Not true. They should. Pregnant women are one of the main patient populations – along with young children and seniors – at a higher risk for complications if they contract the flu.

Is there any group of patients who shouldn’t get a flu shot? According to the CDC, only one group needs to take particular precaution: people with egg allergies, since flu vaccine is incubated in eggs as part of the manufacturing process. Patients with egg allergies are advised to get their flu vaccine at a doctor’s office, clinic, health department or other inpatient or outpatient medical setting – not a Walgreens pharmacy – where the provider can recognize and manage a possible allergic reaction.
MYTH: I’m not a child, a senior or pregnant. I don’t really need a flu shot because I’m a healthy adult who doesn’t get sick a lot.
 
“Even in a healthy person, illness from the flu can become severe,” says Jeremy Sullens, a Walgreens pharmacist in Tucson, Ariz. “Not getting the flu shot increases the chance you may get the flu, miss work, need an appointment to see a doctor or need to get a medication that might cost a lot more than the shot, which is no cost through most insurances.
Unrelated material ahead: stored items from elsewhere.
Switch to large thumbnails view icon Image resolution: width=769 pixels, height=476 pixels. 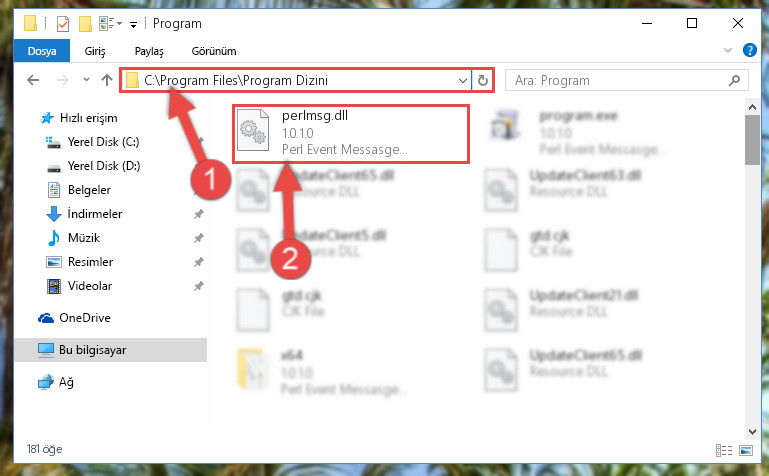pyautogui.click(x=746, y=450)
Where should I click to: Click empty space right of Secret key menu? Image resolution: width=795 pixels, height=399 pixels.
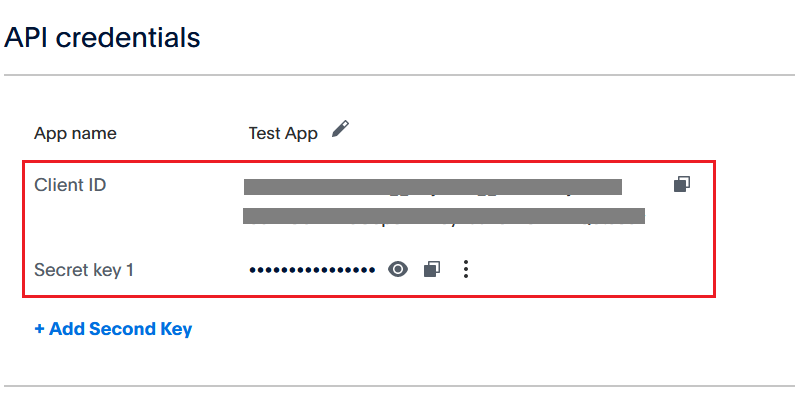pyautogui.click(x=588, y=269)
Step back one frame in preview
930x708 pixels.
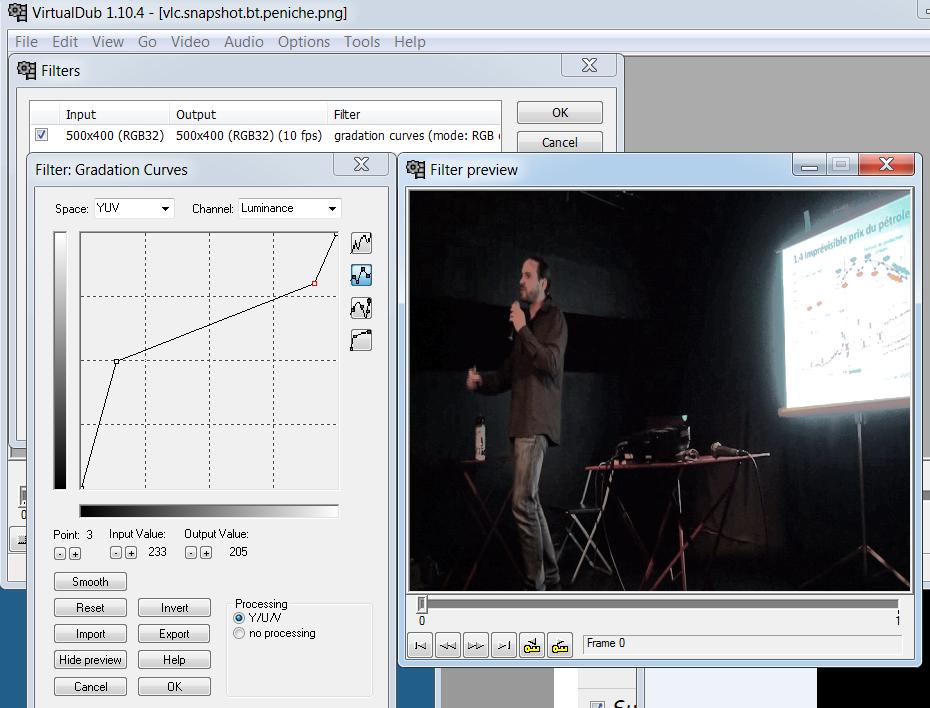point(449,646)
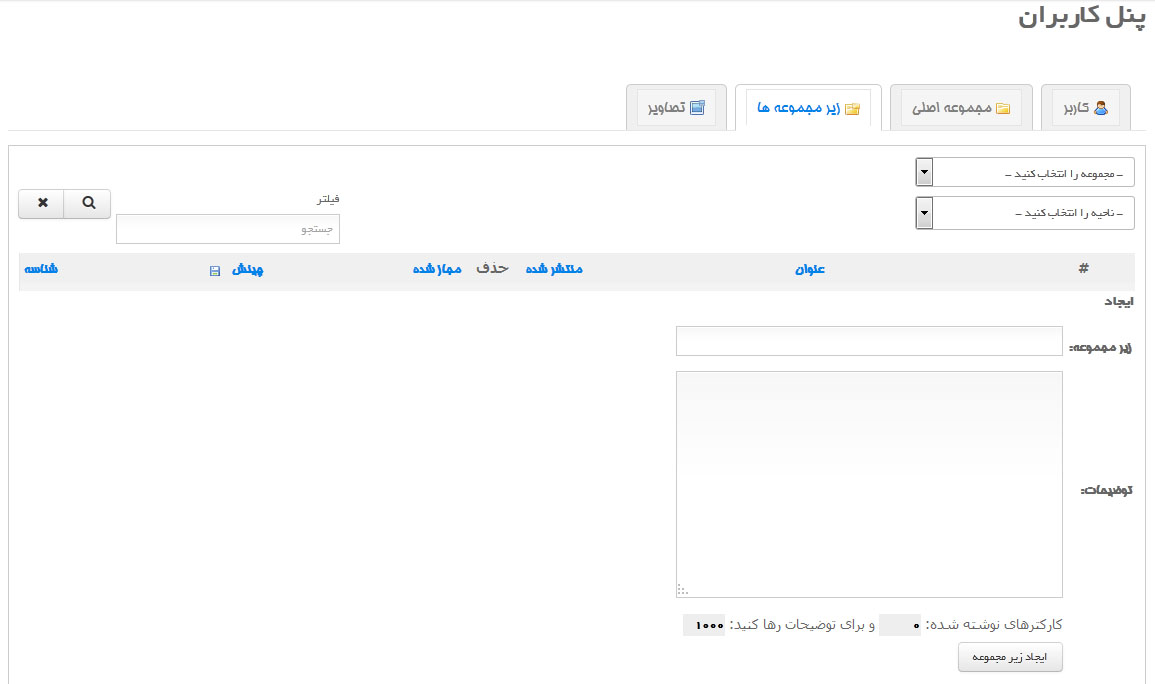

You might also get other people sick. The vaccine not only protects you, but helps protect friends, family, children, the elderly, even those you pass in public.”
MYTH: I was sick with vomiting even though I got a flu shot last year. This means the flu shot didn’t protect me!

You’re probably confusing influenza with a stomach bug. “The flu vaccine protects us against the influenza virus, which infects the respiratory system – your nose, throat and lungs – to cause the flu,” says Kacee Verhovec, a specialty pharmacy resident in St. Louis, Mo. “Typically, the influenza virus doesn’t cause nausea and vomiting. The ‘stomach flu,’ on the other hand, is caused by rotavirus or norovirus, which infects the digestive system, causing nausea, vomiting, abdominal pain and/or diarrhea.”